Локтев метался по даче вулканолога. Как Чапаев, выкладывал на дачном столике камни, показывая, какую хитроумную операцию затеял мэр Богомолов.
Окунько, не до конца пришедший в себя после взрыва дома адвокатессы, следил за мыслью Локтева невнимательно. Только сейчас он уже не умом, а собственной шкурой почувствовал, что Локтев ничего не придумывал и за его словами стояла какая-то страшная и малопостижимая правда.
Работал телевизор, репортаж с места взрыва передавали уже несколько раз по разным программам. Версия следствия, пока не излагалась, но журналисты вовсю говорили только о том, что это был явный теракт.
— Я позвоню ему, — сказал наконец Окунько.
— Кому?
— Богомолову. Я позвоню Богомолову, я просто послушаю его голос и все пойму. Уверяю тебя!
— Ты экстрасенс? — недобро усмехнулся Локтев. — Так он тебе все и выложит!
— Но я знаю его давно, я все пойму.
— Ты всех знаешь, я в курсе. Лучше уж тогда позвони Казаченке. Если моя дочь пропала, я пойду напролом. Мало никому не покажется, — пообещал Локтев.
Вулканолог немедленно схватил трубку. Как только Казаченок ответила, он включил громкую связь, чтобы Локтев слышал их разговор.
— Алло, Таня? Это Сергей Окунько. Уже слышала?
— Ты о взрыве?
— Да!
— Еще бы! Я сейчас пишу заявление пресс-службы. Ужас. В нашем тихом Белоярске такие дела…
— Таня, что это такое? Тебе не кажется, что происходит?..
— Этого следовало ожидать.
— Почему? Ты что-то знаешь?
— Да, смотри телевизор.
— А ты сама смотришь?
— Постоянно. Это моя работа. Моя гостья меня уже, наверное, за это ненавидит.
— У тебя гости? — кивнул Локтеву вулканолог.
— Да, — после паузы сказал Казаченок. — Одна девушка.
— Хорошенькая? — сморозил зачем-то Окунько.
— Очень, но тебя это не касается… Вот, смотри-смотри, сейчас будет!
Вулканолог повернулся к телевизору, как раз начались местные известия.

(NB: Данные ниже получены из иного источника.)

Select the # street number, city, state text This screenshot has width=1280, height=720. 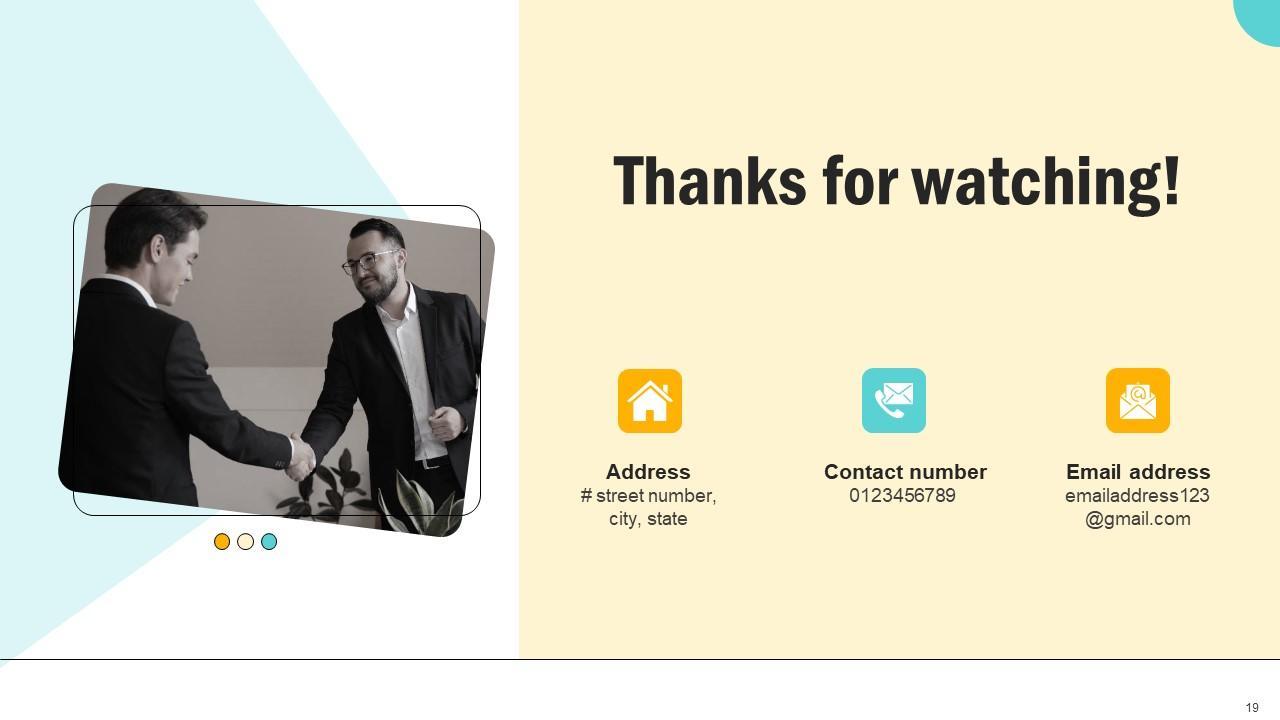click(648, 507)
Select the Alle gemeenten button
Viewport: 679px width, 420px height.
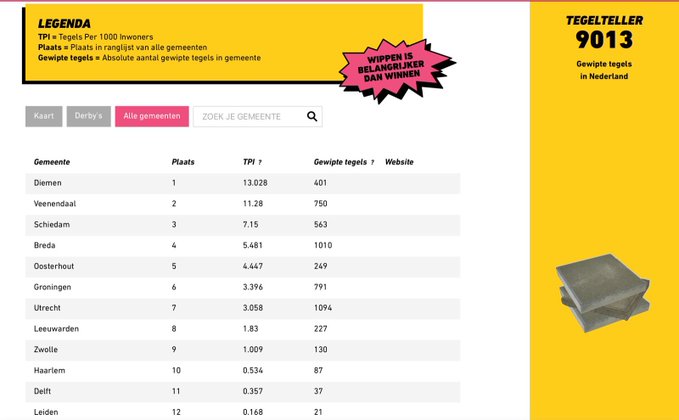coord(151,117)
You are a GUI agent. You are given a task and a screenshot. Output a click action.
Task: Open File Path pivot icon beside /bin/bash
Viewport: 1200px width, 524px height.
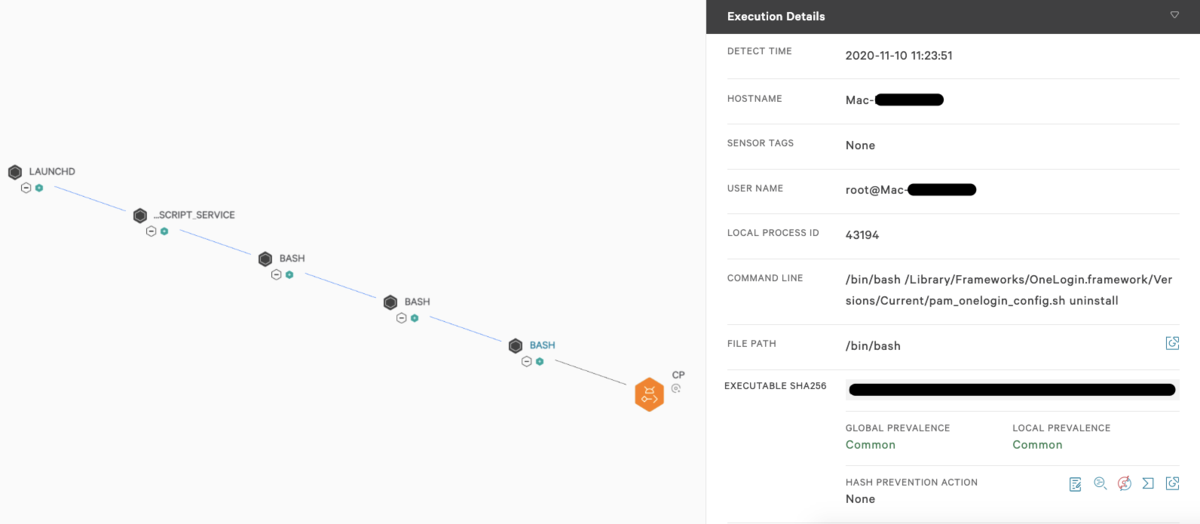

И комментатор, перечислив уже известные Локтеву и Окунько факты, сообщил, что по подозрению в организации убийства Черноволова и Карандышевой арестован капитан рыболовецкого траулера Вениамин Пряников. Михаил Черноволов два месяца назад сделал репортаж, в котором недвусмысленно обвинял Пряникова, который еще полгода назад работал на Дальнем Востоке, в контрабандной продаже краба и морского ежа в Японию. Какие-то у того были там неприятности, и он вернулся в родные края, стал водить небольшое судно по Енисею. Но Черноволов не успокаивался и неустанно копался в его «темном» прошлом.
— Где дядька, а где бузина? — сказал Локтев.
— Погоди, может, все как раз из-за этого и получилось, — сказал вулканолог. — Ты напрасно…
— Ага, стоило нам прийти, как очухался этот рыбак. Два месяца спал, а тут, вишь, обозлился на Черноволова.
— Да, история получается мрачная, — кивнул Окунько.
— История только начинается, — сказал Локтев. — Это еще и не присказка…
И Локтев решил идти ва-банк. Когда ты вне закона, рассчитывать на его, закона, помощь в каком-то другом деле по меньшей мере наивно. Теперь надо было изымать Бориса из тюрьмы любыми способами.
Начальника продсклада СИЗО Локтеву показал Шафранский. Обещал представить, но в последний момент сдрейфил, улизнул, едва увидав вблизи его зверскую, красную, как помидор, рожу.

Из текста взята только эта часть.